◆ Problem to work on:
Reproduce the data below line for line, with no changes to the text. Leave the pictures out.
%%
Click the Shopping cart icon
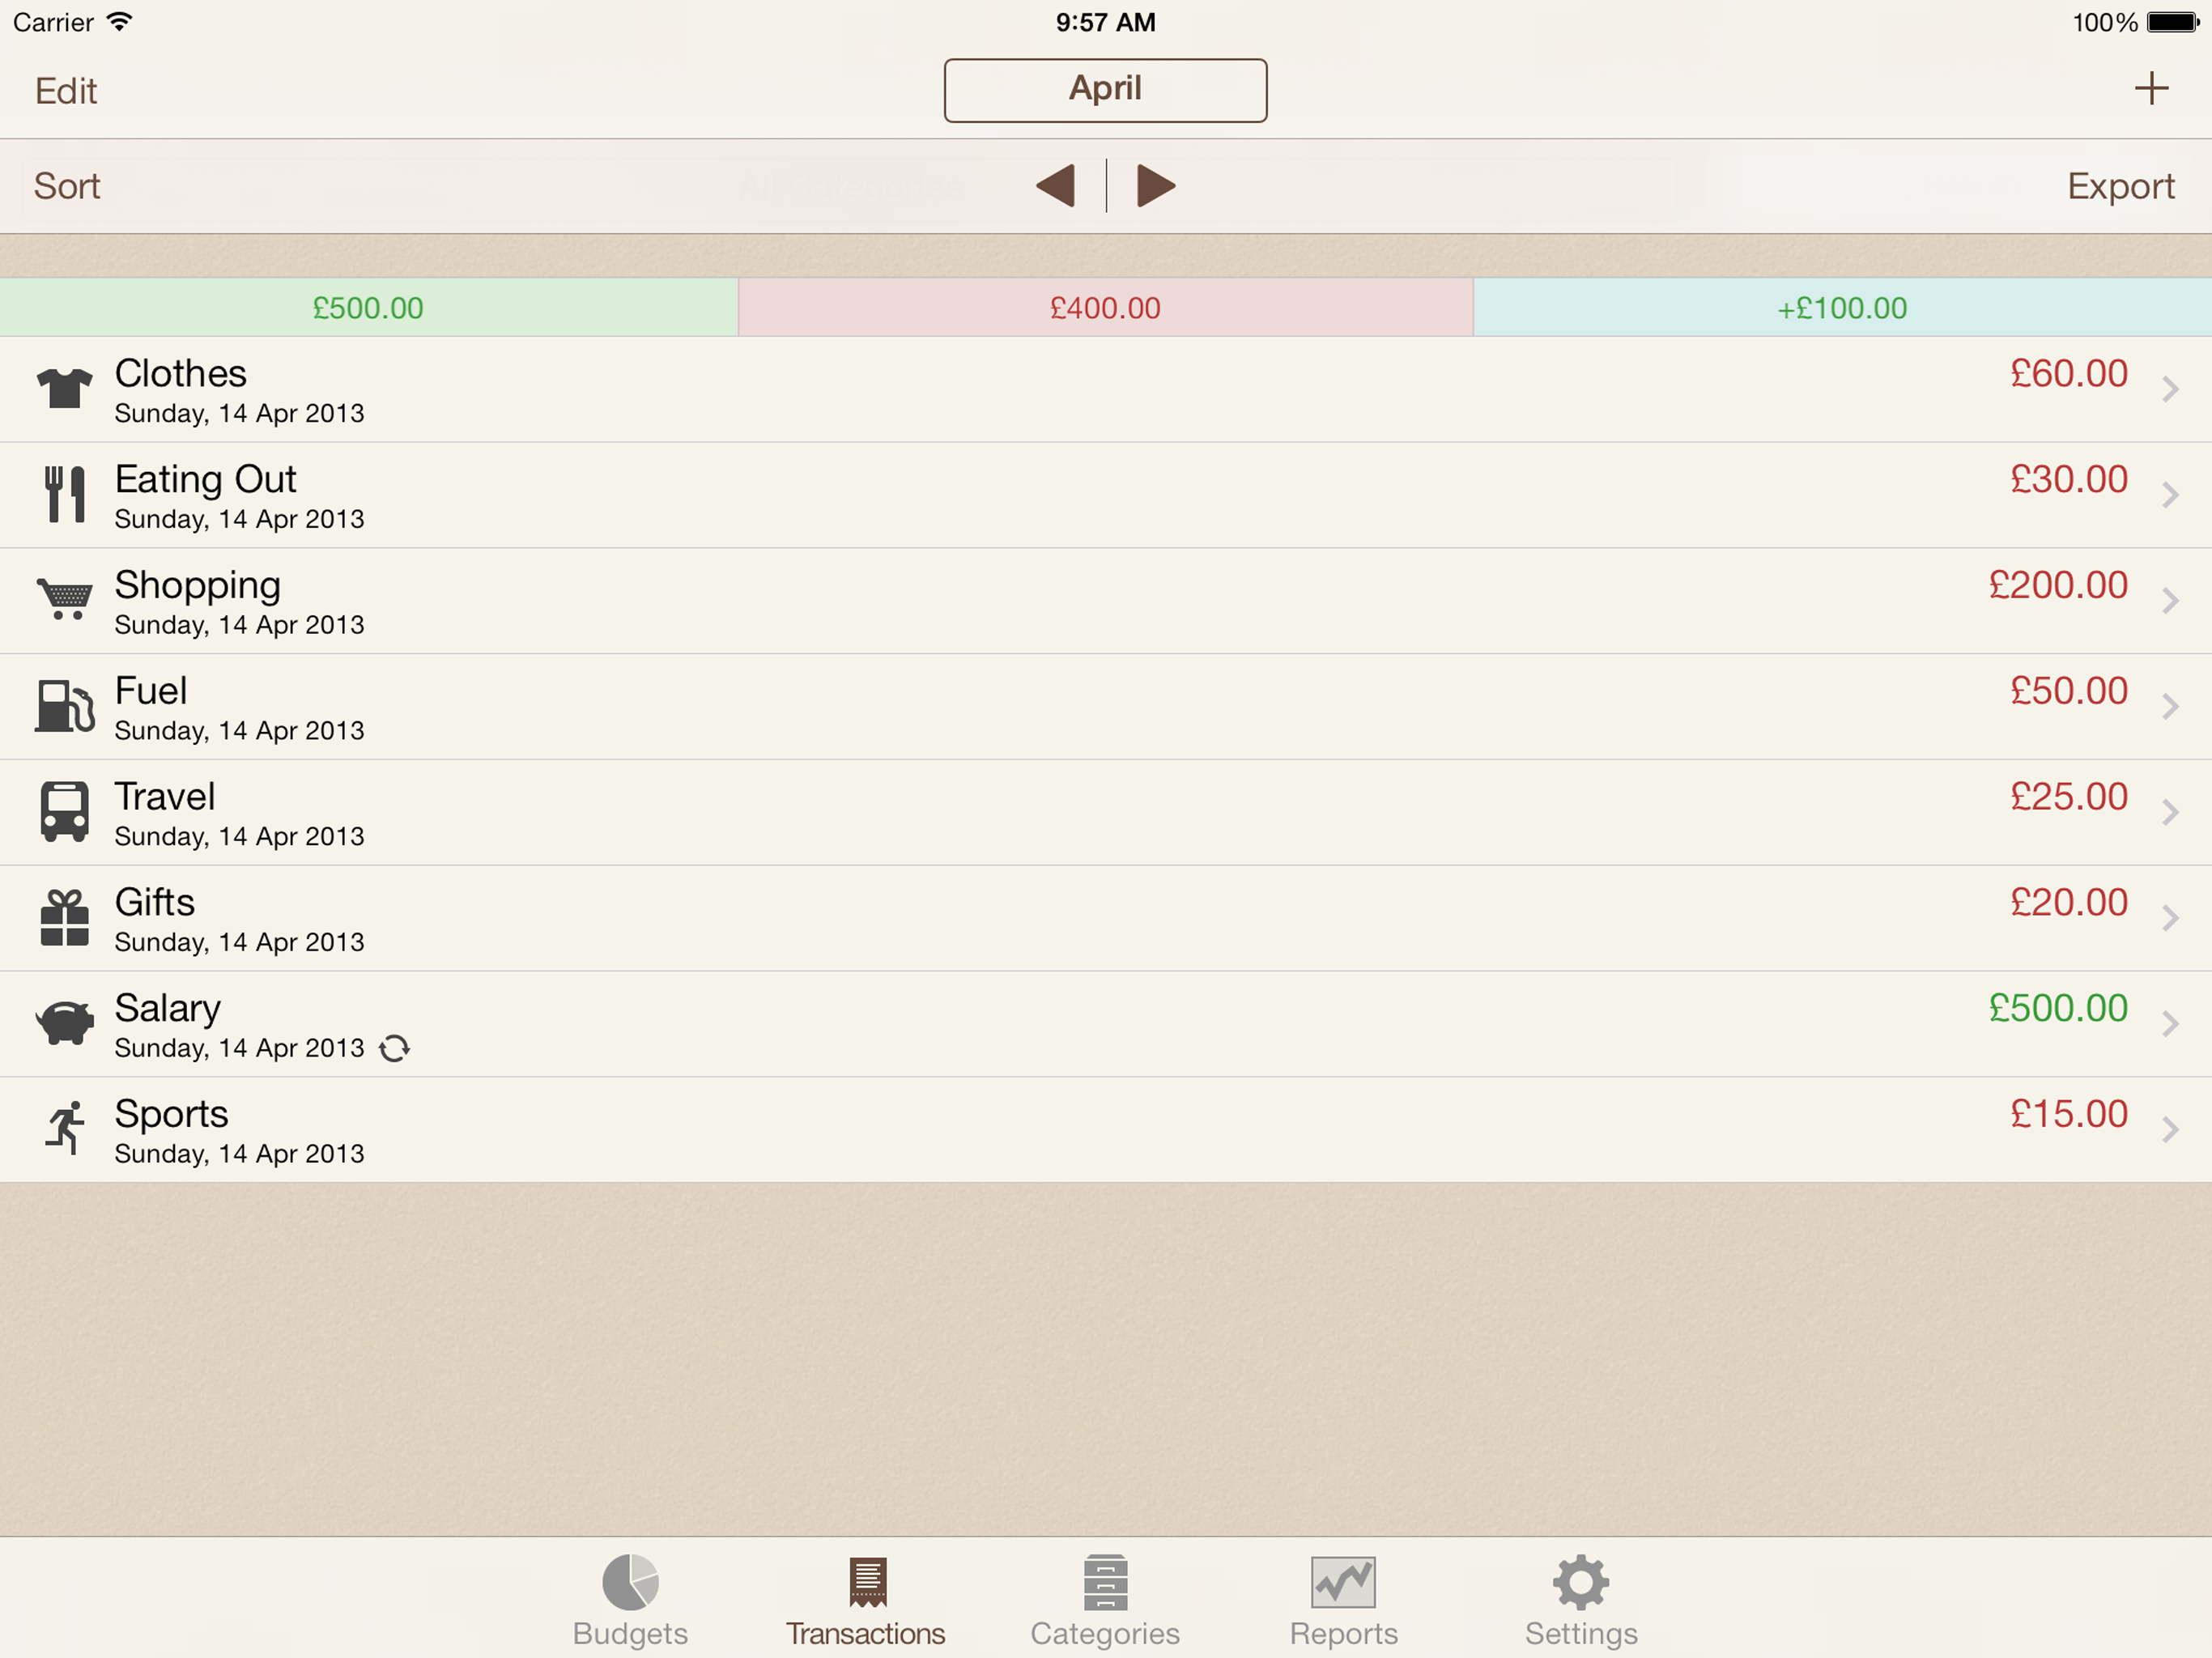The width and height of the screenshot is (2212, 1658). (65, 599)
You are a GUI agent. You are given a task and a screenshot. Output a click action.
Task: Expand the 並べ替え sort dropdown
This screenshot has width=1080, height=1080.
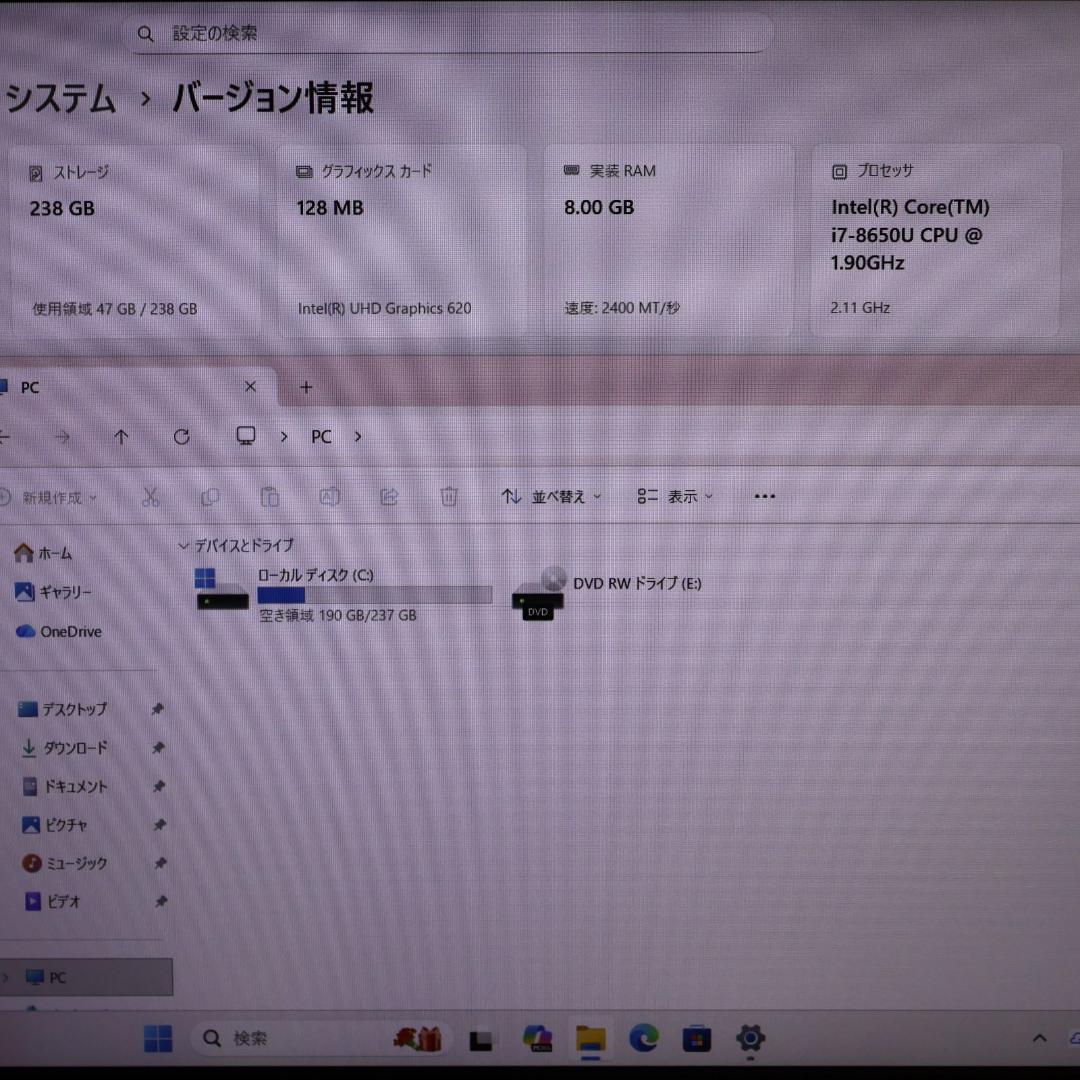click(x=550, y=496)
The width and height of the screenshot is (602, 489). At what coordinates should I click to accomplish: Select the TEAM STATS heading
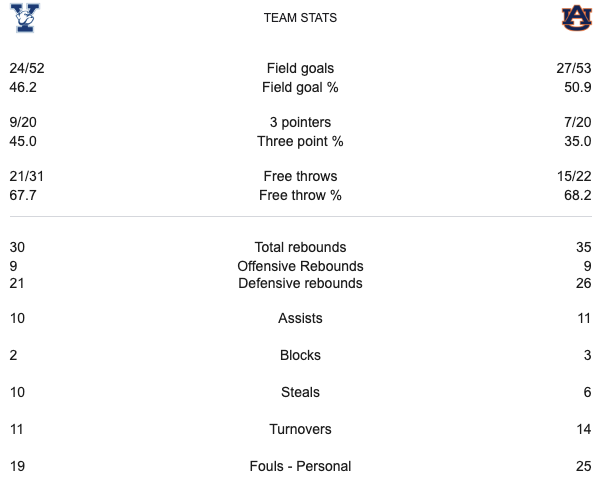tap(300, 18)
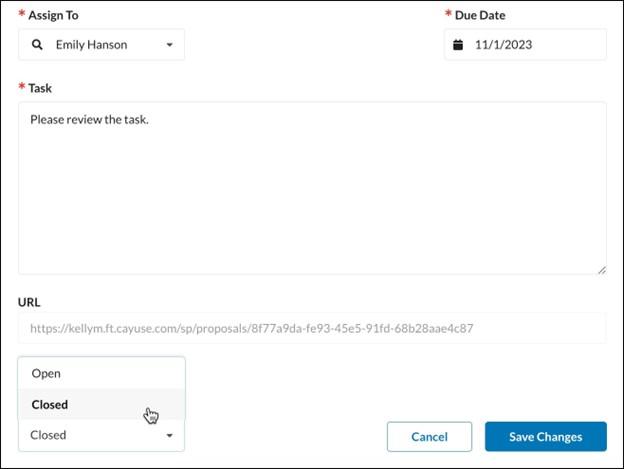Click the red asterisk beside Task label

tap(22, 86)
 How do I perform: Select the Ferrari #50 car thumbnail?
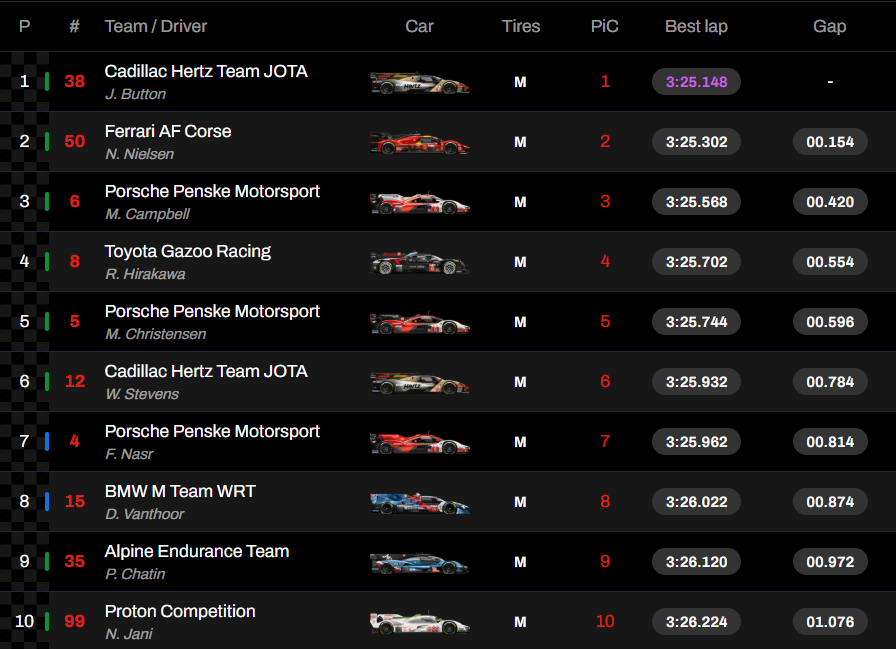(x=420, y=143)
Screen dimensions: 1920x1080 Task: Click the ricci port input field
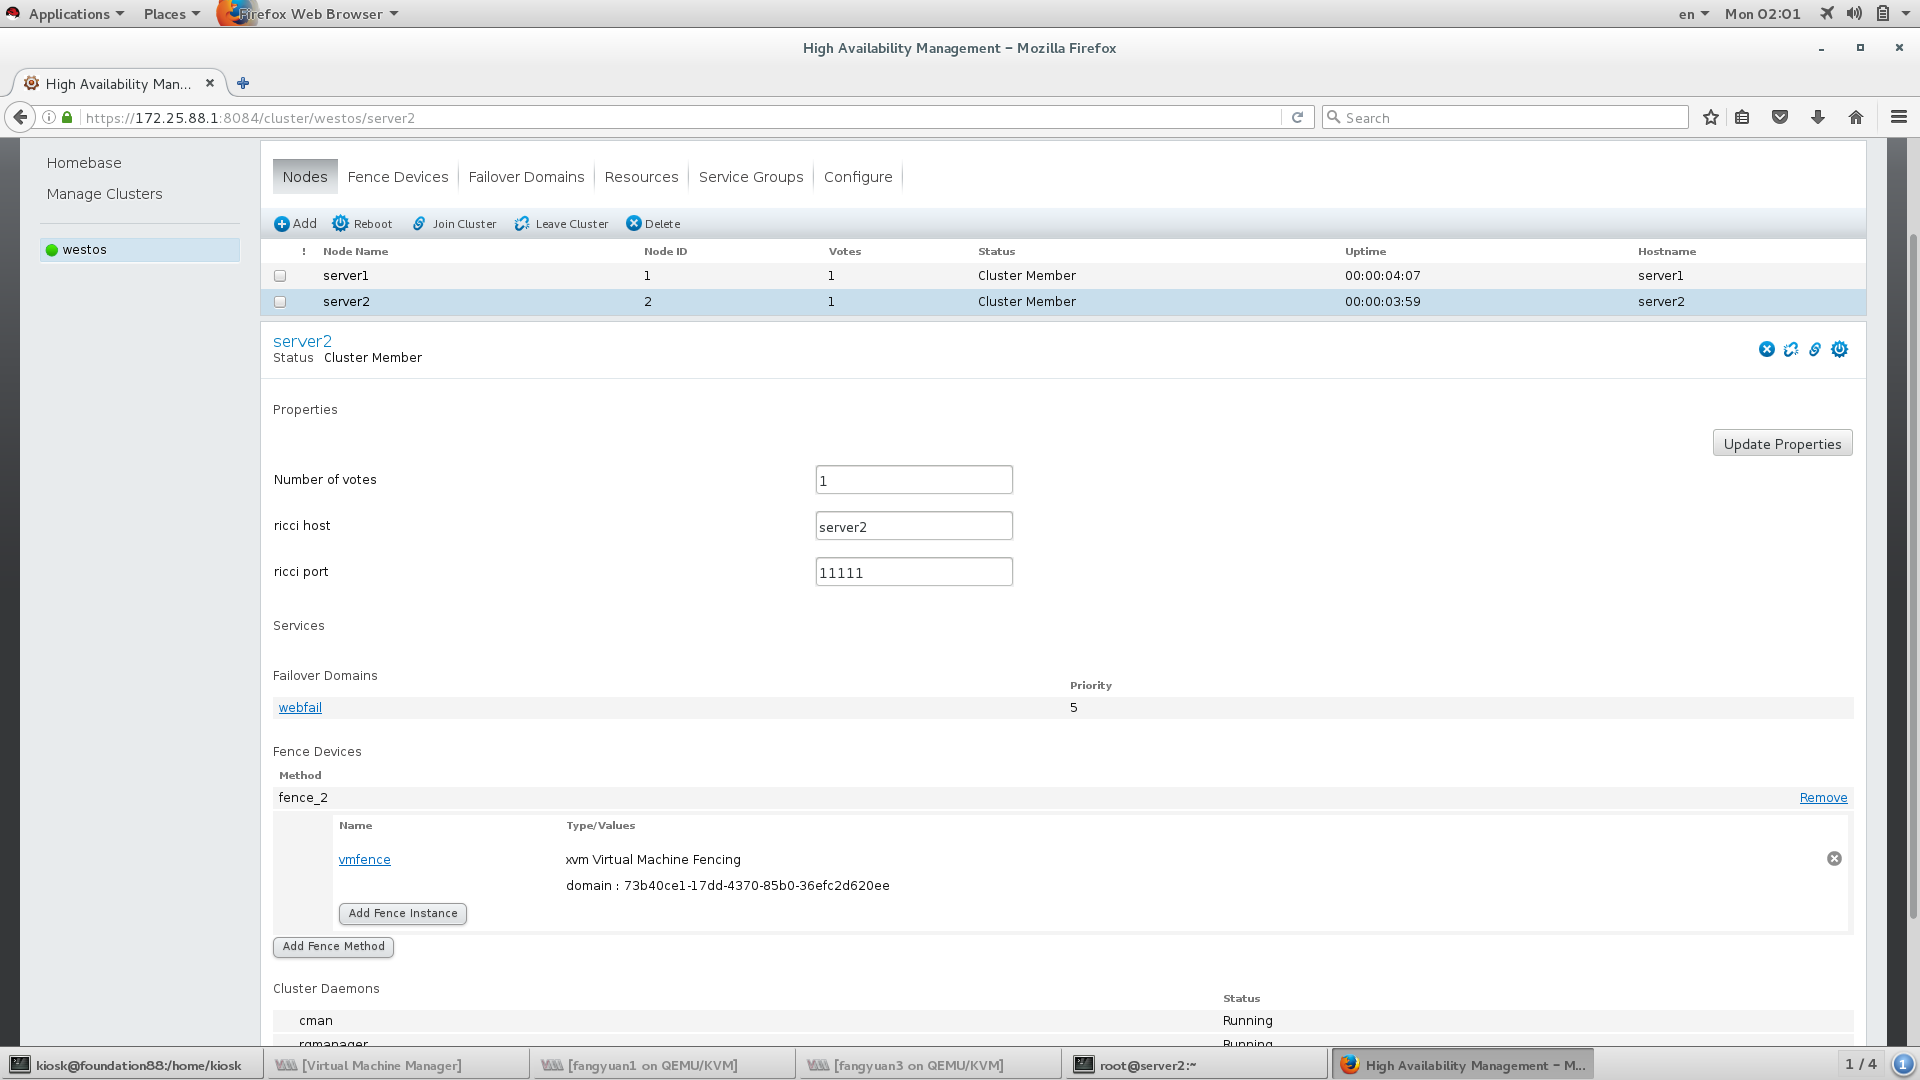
%%
◆ Task result:
Click the Shopping cart icon
The width and height of the screenshot is (2212, 1658). (65, 599)
You are a GUI agent. You are given a task and a screenshot. Output a click action.
Task: Expand the 並べ替え sort dropdown
This screenshot has width=1080, height=1080.
click(x=550, y=496)
The width and height of the screenshot is (602, 489). At what coordinates should I click to accomplish: Select the TEAM STATS heading
tap(300, 18)
Click the red asterisk beside Task label

tap(22, 86)
 How do I perform: Select the Ferrari #50 car thumbnail?
(x=420, y=143)
Screen dimensions: 1920x1080 Task: Click the ricci port input field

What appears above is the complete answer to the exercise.